◆ ASSIGNMENT
Copy the project summary below word for word, in full.

PROJECT SUMMARY (OVERALL)
The NIEHS/EPA Children's Environmental Health (CEH) and Disease Prevention Centers have rapidly
unraveled the contribution of chemical hazards to disease and disability. Substantial progress has been made
to develop interventions that reduce exposure, yet uptake and adoption of interventions remains limited at the
community and systems levels, in public health practice, and nationally. Most interventions have not been
adapted for diverse populations or settings, nor are they typically designed to scale, especially for low-income,
minority and low health literacy populations with disproportionate exposure. And few studies have rigorously
quantified the impacts of manufacturing changes, policy interventions, or dietary and other behavioral
interventions designed to reduce exposure. To achieve higher population-wide impact, CEH researchers
require expertise on dissemination research, implementation science methods and public health practice
frameworks to cross the translational bridge and achieve success in scaling evidence-based interventions
across communities for maximum impact. The objective of our proposed NYU Collaborative Center in
Children's Environmental Health Research and Translation (CEHRT) is to serve as a Resource for the CEH
community by: (1) developing meaningful prevention and intervention strategies that have promise to scale, (2)

◆ DATA SHOWN

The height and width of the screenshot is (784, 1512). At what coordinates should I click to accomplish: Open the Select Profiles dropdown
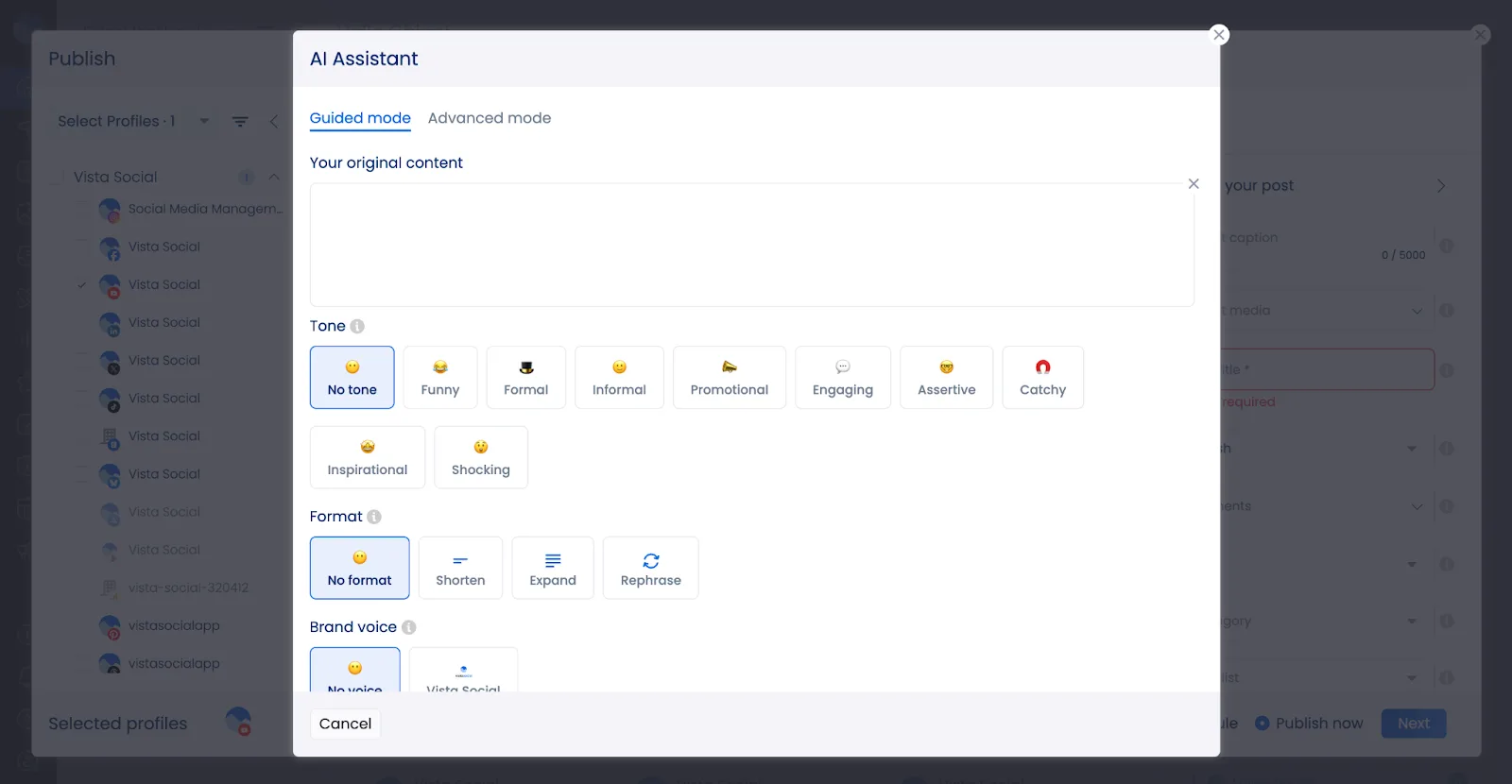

◆ FINAL ANSWER
PROJECT SUMMARY (OVERALL)
The NIEHS/EPA Children's Environmental Health (CEH) and Disease Prevention Centers have rapidly
unraveled the contribution of chemical hazards to disease and disability. Substantial progress has been made
to develop interventions that reduce exposure, yet uptake and adoption of interventions remains limited at the
community and systems levels, in public health practice, and nationally. Most interventions have not been
adapted for diverse populations or settings, nor are they typically designed to scale, especially for low-income,
minority and low health literacy populations with disproportionate exposure. And few studies have rigorously
quantified the impacts of manufacturing changes, policy interventions, or dietary and other behavioral
interventions designed to reduce exposure. To achieve higher population-wide impact, CEH researchers
require expertise on dissemination research, implementation science methods and public health practice
frameworks to cross the translational bridge and achieve success in scaling evidence-based interventions
across communities for maximum impact. The objective of our proposed NYU Collaborative Center in
Children's Environmental Health Research and Translation (CEHRT) is to serve as a Resource for the CEH
community by: (1) developing meaningful prevention and intervention strategies that have promise to scale, (2)